Entering the 2014 season, the Detroit Lions figured they’d be able to count on Chris Houston to fill a spot in their defensive backfield. When Houston was released thanks mostly to his stubborn injury recovery, that didn’t happen.
Now, the Lions are in an interesting situation. Without Houston, the oldest member of the secondary is Rashean Mathis, who is 33. Otherwise, the Lions have a host of young players competing for spots that are relatively unknown commodities, including Darius Slay, last year’s second-round pick.
Camp is barely a week old, but already general manager Martin Mayhew is talking about the cornerback position as if it’s the important spot to watch not just during the preseason, but during the early part of the year as well.
MLive’s Justin Rogers has more details.
“(Slay’s) got to even out his performance,” Mayhew said. “He had some plays last year where he looked really good, like he belonged. He made some big-time plays for us, but other times, he looked like a rookie. So he’s got to even out his performance. Bill Bentley, Chris Greenwood, Jonte Green, Nevin Lawson, those guys are guys who have got to play good football for us.”
As Mayhew also acknowledged using the Houston case as a prime example, things happen fast in football, meaning that external upgrades will continue to be a part of the discussion throughout camp and the preseason.

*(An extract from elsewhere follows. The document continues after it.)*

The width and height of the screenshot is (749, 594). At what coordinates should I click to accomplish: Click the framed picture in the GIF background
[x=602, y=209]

“We’re always trying to get our football team better—defensive backs, linebackers, defensive line, offensive line, every position,” Mayhew said. “We’re talking to people around the league about making moves and trades and are trying to upgrade all of the time.”
With money tight, who’s the best player left in free agency? In the eyes of most, it would have to be Asante Samuel. Samuel, who has two rings from his time in New England, is a veteran as well, and could be the type of personality in addition to Mathis that helps Detroit’s backfield pull everything together if added.

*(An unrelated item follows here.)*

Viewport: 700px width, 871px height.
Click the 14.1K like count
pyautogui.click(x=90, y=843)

With Samuel in the fold, the Lions would have a pair of veterans to rely on to help tutor Slay, Lawson, Green and Greenwood. Adding another veteran would allow Detroit to have a true competition for roster inclusion, where play would matter most of all between the youngsters, and nothing was guaranteed.

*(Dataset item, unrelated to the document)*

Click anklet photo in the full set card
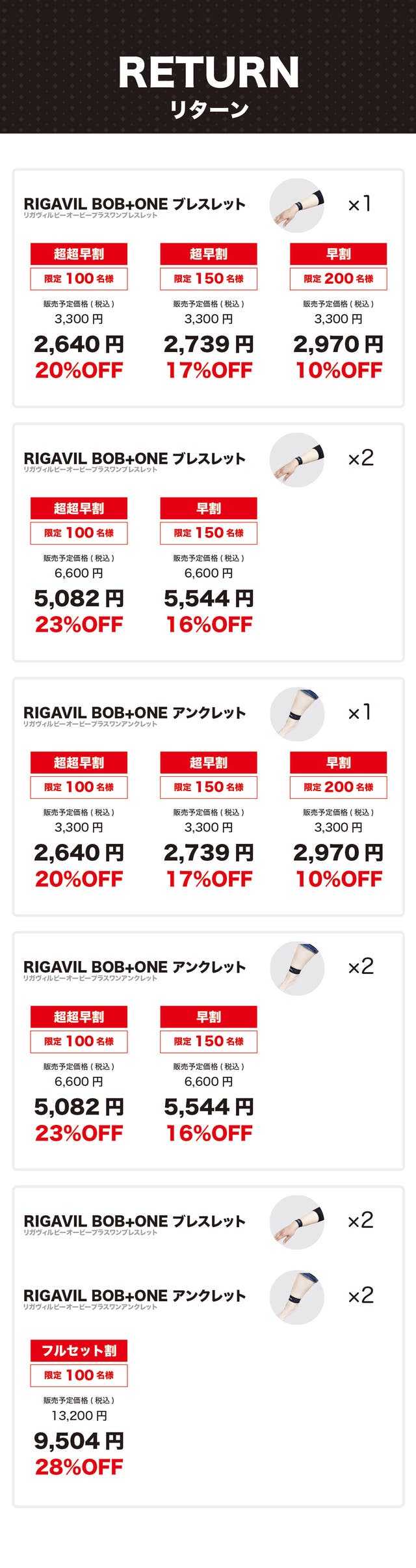Image resolution: width=416 pixels, height=1568 pixels. (x=296, y=1297)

Best for the Lions, Samuel probably wouldn’t cost much, given he is on the downswing of his career and struggled with injuries in 2013 with the Atlanta Falcons. Considering the younger bodies already in Detroit, there would be no need for him to play a starring role. Leadership and good play in spots would be enough of a positive.
Don’t count on any roster turnover to happen fast, but if Samuel remains available and the Lions aren’t wowed by what they have, they might need to give the veteran a call.